Adopting Higher Standards
Participating counties, municipalities and tribal nations can become stronger and more resilient by taking the following actions:
- Adopting and enforcing higher floodplain management standards than NFIP minimum requirements (e.g., higher freeboard, lower substantial damage ratios)
- Maintaining rigorous enforcement
- Promoting open space through property buyouts and community planning
- Encouraging responsible building practices
Higher standards can be adopted at any time. The flood map adoption process near the end of a new Flood Insurance Rate Map (FIRM) study process is a good opportunity to improve those standards. With higher standards, a community can expect faster recovery from flooding events, lower impact to other properties and communities and reduced financial and physical effects on individual property owners. In addition, flood insurance premiums for home and business owners can be reduced substantially if communities build higher and actively participate in the Community Rating System (CRS).
The Floodplain Management Branch has published a series of fact sheets that explain some of the more common applications of higher standards:
Community Rating System Provides Additional Incentives
The CRS was created to encourage communities to establish sound programs that recognize and encourage floodplain management activities that exceed the minimum NFIP requirements. By conducting mitigation and outreach activities that increase safety and resilience, communities can earn credits and discounts (up to 45 percent) on flood insurance premiums for property owners.
Tools and Resources to Support Higher Standards
States, as well as FEMA and other federal agencies, can provide participating communities with tools and resources to help support adoption of higher standards and, in turn, become more resilient.

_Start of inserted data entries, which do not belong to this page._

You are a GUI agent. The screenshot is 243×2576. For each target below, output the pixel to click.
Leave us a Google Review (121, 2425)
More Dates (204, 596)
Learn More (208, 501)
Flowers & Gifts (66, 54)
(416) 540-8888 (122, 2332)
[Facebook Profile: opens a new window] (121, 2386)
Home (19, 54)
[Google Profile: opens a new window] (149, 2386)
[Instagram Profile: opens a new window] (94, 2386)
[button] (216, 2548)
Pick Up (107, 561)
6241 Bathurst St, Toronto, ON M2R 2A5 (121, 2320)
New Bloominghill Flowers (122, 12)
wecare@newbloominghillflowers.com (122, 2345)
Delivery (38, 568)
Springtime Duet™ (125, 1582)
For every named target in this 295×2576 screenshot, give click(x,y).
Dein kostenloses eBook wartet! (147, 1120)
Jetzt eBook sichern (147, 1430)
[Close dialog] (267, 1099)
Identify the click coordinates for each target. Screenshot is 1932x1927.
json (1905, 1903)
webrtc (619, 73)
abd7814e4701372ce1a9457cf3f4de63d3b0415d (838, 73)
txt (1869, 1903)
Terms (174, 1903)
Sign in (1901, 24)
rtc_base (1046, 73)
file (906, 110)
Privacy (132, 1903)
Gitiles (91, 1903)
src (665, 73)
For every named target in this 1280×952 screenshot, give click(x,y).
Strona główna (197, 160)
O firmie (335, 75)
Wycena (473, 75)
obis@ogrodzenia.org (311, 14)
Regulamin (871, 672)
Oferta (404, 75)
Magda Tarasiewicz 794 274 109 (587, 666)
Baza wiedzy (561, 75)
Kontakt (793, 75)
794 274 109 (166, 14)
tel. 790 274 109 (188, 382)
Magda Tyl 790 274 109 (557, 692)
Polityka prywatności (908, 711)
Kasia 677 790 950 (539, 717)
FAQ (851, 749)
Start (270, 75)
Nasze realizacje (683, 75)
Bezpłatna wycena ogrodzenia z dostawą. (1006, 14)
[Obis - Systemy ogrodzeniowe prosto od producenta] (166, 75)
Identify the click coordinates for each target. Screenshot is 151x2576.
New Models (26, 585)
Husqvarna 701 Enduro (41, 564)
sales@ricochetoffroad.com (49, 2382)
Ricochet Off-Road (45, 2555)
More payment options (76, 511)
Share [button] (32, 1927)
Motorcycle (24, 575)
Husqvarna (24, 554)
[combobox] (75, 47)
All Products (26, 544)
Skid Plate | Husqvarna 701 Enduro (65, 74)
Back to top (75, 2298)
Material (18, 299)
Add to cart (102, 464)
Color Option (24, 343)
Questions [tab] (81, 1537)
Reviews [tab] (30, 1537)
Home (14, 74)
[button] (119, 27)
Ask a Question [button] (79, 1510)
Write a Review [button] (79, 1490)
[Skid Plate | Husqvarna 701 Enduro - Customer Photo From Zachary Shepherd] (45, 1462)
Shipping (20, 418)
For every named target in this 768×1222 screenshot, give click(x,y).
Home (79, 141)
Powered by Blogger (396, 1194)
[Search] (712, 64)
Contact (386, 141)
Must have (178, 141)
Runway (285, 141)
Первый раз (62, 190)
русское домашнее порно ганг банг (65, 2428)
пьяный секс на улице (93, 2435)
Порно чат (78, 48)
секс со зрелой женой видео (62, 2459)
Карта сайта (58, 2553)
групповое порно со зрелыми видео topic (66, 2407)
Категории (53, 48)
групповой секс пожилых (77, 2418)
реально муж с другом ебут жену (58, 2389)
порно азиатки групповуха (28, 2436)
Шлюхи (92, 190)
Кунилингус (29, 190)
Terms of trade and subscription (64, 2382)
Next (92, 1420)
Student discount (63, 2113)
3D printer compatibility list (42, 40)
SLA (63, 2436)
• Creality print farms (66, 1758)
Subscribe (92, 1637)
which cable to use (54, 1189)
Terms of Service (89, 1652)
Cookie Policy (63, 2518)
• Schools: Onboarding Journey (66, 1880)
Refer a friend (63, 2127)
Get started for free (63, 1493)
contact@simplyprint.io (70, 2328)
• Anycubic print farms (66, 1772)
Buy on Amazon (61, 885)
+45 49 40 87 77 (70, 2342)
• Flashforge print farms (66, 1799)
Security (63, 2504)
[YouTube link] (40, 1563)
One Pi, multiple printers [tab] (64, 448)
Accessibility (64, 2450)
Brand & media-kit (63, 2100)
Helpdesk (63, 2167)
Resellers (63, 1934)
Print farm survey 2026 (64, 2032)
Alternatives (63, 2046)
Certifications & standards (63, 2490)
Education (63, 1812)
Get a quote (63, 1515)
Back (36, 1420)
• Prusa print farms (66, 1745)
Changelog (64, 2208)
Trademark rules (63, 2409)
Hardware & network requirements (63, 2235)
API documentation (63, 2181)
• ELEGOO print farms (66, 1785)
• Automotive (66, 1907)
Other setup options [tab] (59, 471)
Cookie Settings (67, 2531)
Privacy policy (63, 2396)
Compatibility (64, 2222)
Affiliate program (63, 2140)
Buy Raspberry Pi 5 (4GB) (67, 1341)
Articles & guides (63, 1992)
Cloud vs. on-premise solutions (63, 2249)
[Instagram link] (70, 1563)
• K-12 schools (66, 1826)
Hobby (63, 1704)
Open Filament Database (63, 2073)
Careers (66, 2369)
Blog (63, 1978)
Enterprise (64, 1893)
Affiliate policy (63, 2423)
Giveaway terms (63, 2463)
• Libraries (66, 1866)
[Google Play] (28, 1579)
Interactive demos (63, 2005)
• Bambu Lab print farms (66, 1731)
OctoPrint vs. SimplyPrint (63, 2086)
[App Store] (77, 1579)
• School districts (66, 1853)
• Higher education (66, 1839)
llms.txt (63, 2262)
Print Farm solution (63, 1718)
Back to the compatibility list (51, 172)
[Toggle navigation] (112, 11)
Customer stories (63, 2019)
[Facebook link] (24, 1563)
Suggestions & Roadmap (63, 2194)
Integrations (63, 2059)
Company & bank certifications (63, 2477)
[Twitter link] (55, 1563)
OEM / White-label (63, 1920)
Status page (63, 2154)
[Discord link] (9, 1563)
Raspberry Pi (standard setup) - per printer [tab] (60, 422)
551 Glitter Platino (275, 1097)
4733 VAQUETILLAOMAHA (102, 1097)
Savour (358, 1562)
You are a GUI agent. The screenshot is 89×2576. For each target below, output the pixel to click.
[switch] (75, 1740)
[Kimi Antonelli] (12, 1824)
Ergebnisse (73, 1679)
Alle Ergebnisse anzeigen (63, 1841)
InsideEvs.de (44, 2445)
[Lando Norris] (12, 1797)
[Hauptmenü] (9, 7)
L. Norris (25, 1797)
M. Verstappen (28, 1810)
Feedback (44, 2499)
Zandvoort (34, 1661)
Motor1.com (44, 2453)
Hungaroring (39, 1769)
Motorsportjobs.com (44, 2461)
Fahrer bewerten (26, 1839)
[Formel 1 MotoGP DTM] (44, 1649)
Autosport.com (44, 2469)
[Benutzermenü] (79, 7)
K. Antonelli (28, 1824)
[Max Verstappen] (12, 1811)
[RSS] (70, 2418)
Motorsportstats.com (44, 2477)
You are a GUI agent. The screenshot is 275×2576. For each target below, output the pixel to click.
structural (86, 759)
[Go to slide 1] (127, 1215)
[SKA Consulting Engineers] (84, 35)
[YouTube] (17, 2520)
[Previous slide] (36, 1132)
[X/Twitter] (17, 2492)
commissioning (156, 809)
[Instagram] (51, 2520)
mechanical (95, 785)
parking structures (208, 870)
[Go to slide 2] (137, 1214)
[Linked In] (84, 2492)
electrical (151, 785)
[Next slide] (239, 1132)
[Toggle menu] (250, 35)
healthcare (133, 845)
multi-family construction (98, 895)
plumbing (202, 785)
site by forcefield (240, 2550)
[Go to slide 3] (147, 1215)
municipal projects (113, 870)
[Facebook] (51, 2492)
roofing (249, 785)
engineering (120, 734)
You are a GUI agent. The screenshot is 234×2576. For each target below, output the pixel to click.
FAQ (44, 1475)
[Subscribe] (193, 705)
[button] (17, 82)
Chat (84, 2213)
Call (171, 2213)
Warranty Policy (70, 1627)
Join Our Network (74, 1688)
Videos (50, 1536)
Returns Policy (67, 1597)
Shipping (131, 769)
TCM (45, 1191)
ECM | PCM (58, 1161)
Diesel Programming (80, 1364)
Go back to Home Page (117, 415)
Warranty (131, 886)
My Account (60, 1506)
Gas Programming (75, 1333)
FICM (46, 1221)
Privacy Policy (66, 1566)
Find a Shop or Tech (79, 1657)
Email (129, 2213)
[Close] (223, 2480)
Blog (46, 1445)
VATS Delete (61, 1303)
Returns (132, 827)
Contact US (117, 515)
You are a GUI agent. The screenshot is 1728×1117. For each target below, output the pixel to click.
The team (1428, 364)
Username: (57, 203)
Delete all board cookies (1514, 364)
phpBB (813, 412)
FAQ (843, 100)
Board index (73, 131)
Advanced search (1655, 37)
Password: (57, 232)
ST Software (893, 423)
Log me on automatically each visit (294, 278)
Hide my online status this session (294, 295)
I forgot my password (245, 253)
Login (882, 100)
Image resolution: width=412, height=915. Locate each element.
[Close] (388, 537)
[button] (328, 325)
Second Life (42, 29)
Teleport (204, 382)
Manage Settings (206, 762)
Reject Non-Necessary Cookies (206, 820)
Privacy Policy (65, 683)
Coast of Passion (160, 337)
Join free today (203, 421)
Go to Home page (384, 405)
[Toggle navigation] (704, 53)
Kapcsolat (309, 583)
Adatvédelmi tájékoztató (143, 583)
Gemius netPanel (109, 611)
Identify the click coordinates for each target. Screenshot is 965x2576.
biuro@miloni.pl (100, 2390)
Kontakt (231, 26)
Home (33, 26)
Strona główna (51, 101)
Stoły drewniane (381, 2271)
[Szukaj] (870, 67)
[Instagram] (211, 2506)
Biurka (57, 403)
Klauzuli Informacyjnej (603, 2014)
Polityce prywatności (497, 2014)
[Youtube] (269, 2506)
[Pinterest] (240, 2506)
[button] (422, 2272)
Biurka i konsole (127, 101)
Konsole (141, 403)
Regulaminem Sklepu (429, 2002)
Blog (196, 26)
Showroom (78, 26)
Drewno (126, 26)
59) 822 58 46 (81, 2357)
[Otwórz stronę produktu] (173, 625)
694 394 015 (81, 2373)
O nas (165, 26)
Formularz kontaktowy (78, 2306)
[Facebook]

For example, FEMA’s Community Assistance Program-State Support Services Element (CAP-SSSE) is a grant program whereby states receive funding to provide technical assistance to local communities. The CAP-SSSE is intended to help states proactively identify, prevent and resolve floodplain management issues in participating communities before a flood event even occurs.
Federal grants and other programs, such as FEMA’s Hazard Mitigation Assistance (HMA) grants, may be available to communities to help pay for mitigation projects that reduce flooding impacts.
FEMA publishes the Floodplain Management Requirements Study Guide and Desk Reference for local officials who are responsible for administering their community's floodplain management regulations. The reference has guidance on handling specific issues and explains requirements to community members.
Additional floodplain management resources are available for download. They can also be ordered by phone through the FEMA Publication Distribution Center at 1-800-480-2520. (Publications may be requested by their FEMA number.)
Floodplain managers are encouraged to take related training courses offered by the Emergency Management Institute, the Association of State Floodplain Managers, their state chapters and other organizations.